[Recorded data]
================================

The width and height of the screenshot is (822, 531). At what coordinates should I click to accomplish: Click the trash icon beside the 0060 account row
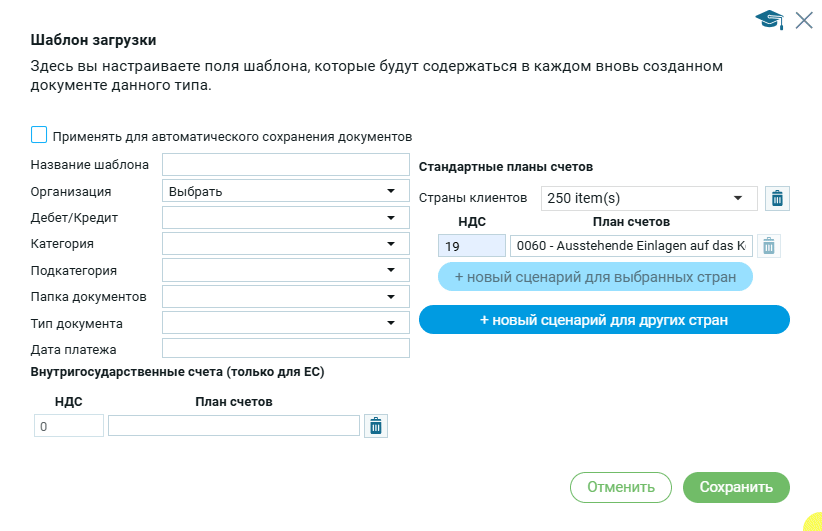(768, 246)
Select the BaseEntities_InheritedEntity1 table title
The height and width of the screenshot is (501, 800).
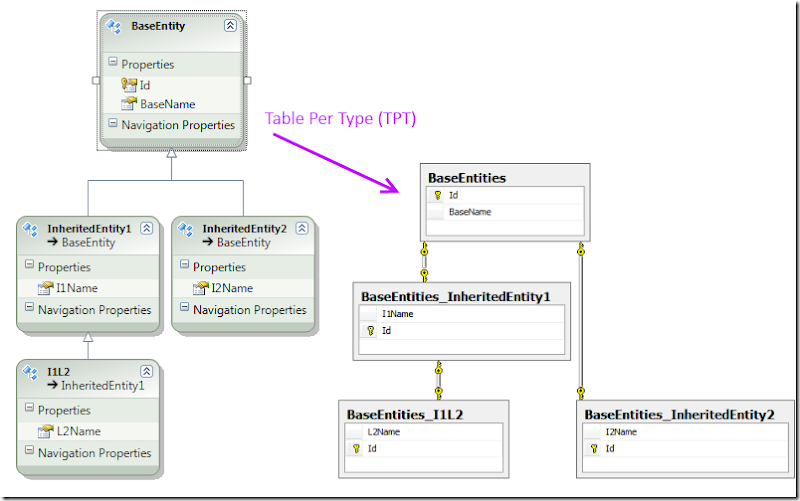point(453,296)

================================

# Work to complete
What you give back must be the data above, reproduced exactly and free of pictures.

# Answer to the exercise
The width and height of the screenshot is (822, 531). At what coordinates should I click to accomplish: Click the trash icon beside the 0060 account row
(768, 246)
Select the BaseEntities_InheritedEntity1 table title
The height and width of the screenshot is (501, 800).
point(453,296)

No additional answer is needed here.